Alternative ways to evaluate $\int^1_0 \frac{\text{Li}_2(x)^3}{x}\,dx$

Solution 1:

By series expansion

$$\displaystyle \int^1_0 \frac{\text{Li}_2(x)^2}{x}\,dx=\sum_{k,n\geq 1}\frac{1}{(nk)^2}\int^1_0x^{n+k-1}\,dx =\sum_{k,n\geq 1}\frac{1}{(nk)^2(n+k)}$$

By some manipulations

$$\sum_{k\geq 1}\frac{1}{k^3}\sum_{n\geq 1}\frac{k}{n^2(n+k)}= \sum_{k\geq 1}\frac{1}{k^3}\sum_{n\geq 1}\frac{1}{n^2}-\sum_{k\geq 1}\frac{1}{k^3}\sum_{n\geq 1}\frac{1}{n(n+k)}$$

Now use that

$$\frac{H_k}{k} = \sum_{n\geq 1}\frac{1}{n(n+k)}$$

Hence we conclude that

$$\int^1_0 \frac{\mathrm{Li}^2_2(x)}{x}\,dx = \zeta(2)\zeta(3)-\sum_{k\geq 1}\frac{H_k}{k^4} $$

The euler some is known

$$\sum_{k\geq 1}\frac{H_k}{k^4} = 3\zeta(5)-\zeta(2)\zeta(3)$$

Finally we get

$$\int^1_0 \frac{\mathrm{Li}^2_2(x)}{x}\,dx = 2\zeta(2)\zeta(3)-3\zeta(5)$$

The other integral is very complicated to evaluate. I obtained formula using non-linear euler some here.

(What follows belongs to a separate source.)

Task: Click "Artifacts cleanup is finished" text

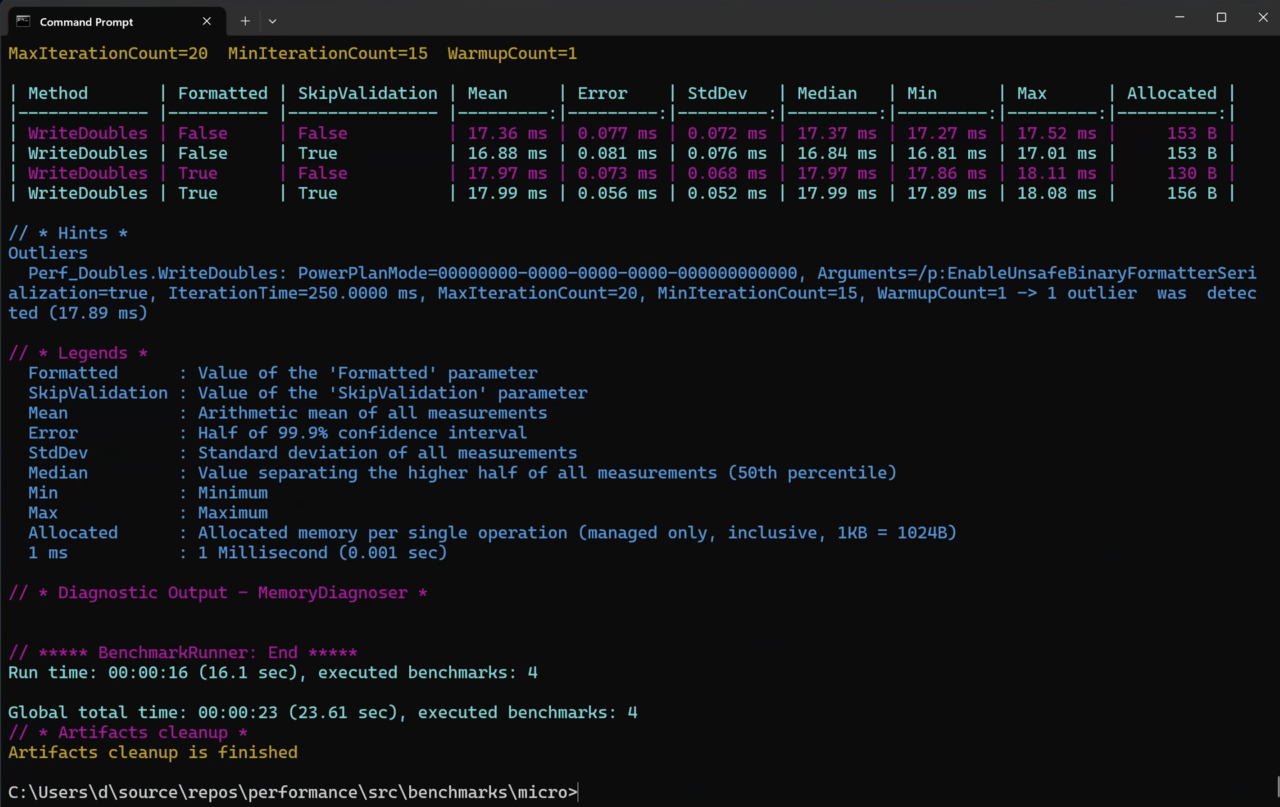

$$ \int^1_0\frac{\mathrm{Li}_{2}(x)^3}{x}\, dx = \zeta(3)\zeta(2)^2- \zeta(2) S_{3,2} +\sum_{k\geq 1} \frac{H_k^{(3)} H_k}{k^3}\\-\mathscr{H}(3,3)+\zeta(3) \zeta(4)-\zeta(3)\mathscr{H}(2,1)$$

where

$$ S_{p \, , \, q} = \sum_{n\geq 1} \frac{H^{(p)}}{n^q}$$

$$\begin{align}\mathscr{H}(p,q) = \int^1_0 \frac{\mathrm{Li}_p(x)\mathrm{Li}_q(x)}{x}\,dx \end{align}$$